[Collected data entries]
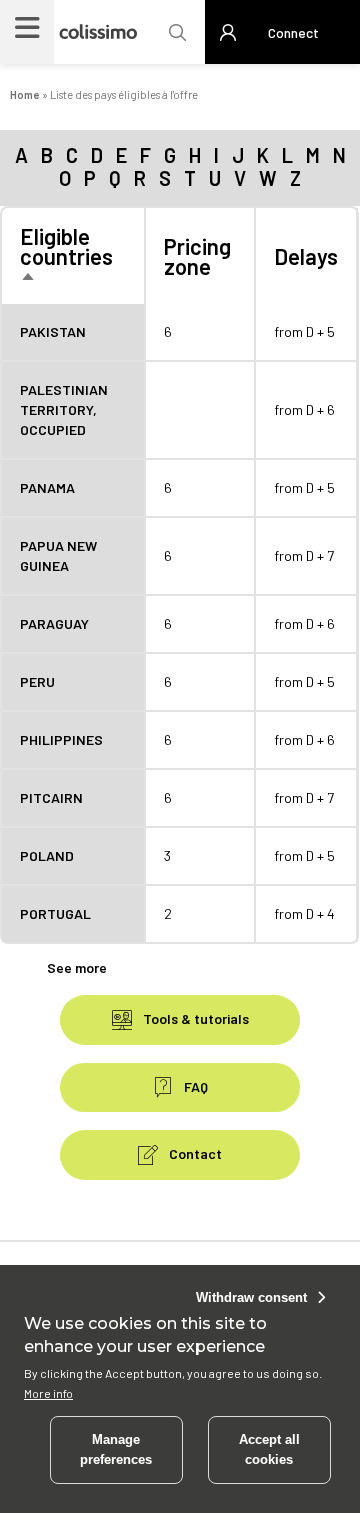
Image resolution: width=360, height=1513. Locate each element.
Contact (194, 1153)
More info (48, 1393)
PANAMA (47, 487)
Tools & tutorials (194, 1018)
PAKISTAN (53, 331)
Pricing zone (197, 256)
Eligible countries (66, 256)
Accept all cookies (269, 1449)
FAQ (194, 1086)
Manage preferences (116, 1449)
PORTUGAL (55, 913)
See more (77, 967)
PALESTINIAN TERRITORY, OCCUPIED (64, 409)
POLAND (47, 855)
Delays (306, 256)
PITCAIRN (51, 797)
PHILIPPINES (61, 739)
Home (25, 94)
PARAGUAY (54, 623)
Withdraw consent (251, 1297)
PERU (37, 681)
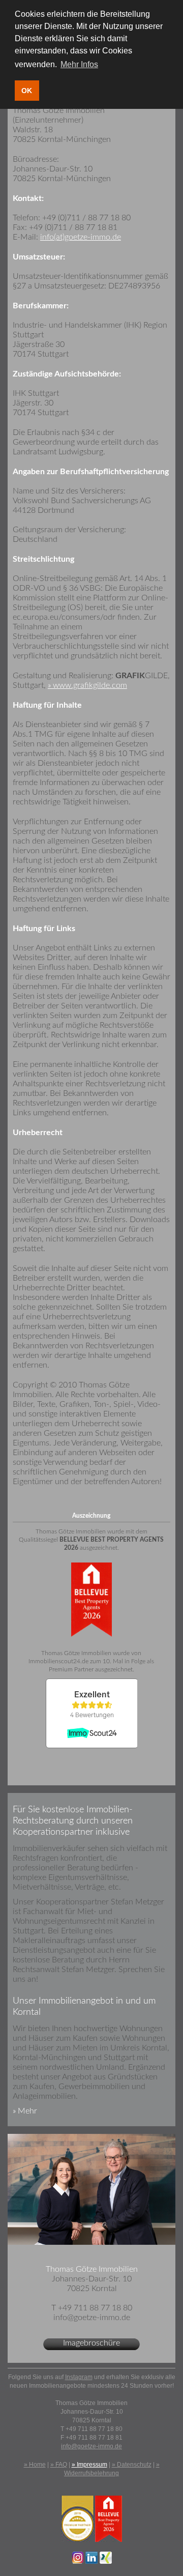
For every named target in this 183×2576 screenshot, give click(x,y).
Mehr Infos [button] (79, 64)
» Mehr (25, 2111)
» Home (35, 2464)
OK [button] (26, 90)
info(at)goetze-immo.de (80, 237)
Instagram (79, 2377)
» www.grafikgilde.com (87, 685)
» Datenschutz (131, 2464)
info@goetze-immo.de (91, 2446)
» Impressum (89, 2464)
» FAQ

(PROBLEM TO SOLVE):
Above are the records; copy them exactly without the pictures.

(SOLVED EXERCISE):
Image resolution: width=360, height=1513. Locate each element.
Contact (194, 1153)
More info (48, 1393)
PANAMA (47, 487)
Tools & tutorials (194, 1018)
PAKISTAN (53, 331)
Pricing zone (197, 256)
Eligible countries (66, 256)
Accept all cookies (269, 1449)
FAQ (194, 1086)
Manage preferences (116, 1449)
PORTUGAL (55, 913)
See more (77, 967)
PALESTINIAN TERRITORY, OCCUPIED (64, 409)
POLAND (47, 855)
Delays (306, 256)
PITCAIRN (51, 797)
PHILIPPINES (61, 739)
Home (25, 94)
PARAGUAY (54, 623)
Withdraw consent (251, 1297)
PERU (37, 681)
For every named target in this 183×2576 screenshot, give click(x,y).
Mehr Infos [button] (79, 64)
» Mehr (25, 2111)
» Home (35, 2464)
OK [button] (26, 90)
info(at)goetze-immo.de (80, 237)
Instagram (79, 2377)
» www.grafikgilde.com (87, 685)
» Datenschutz (131, 2464)
info@goetze-immo.de (91, 2446)
» Impressum (89, 2464)
» FAQ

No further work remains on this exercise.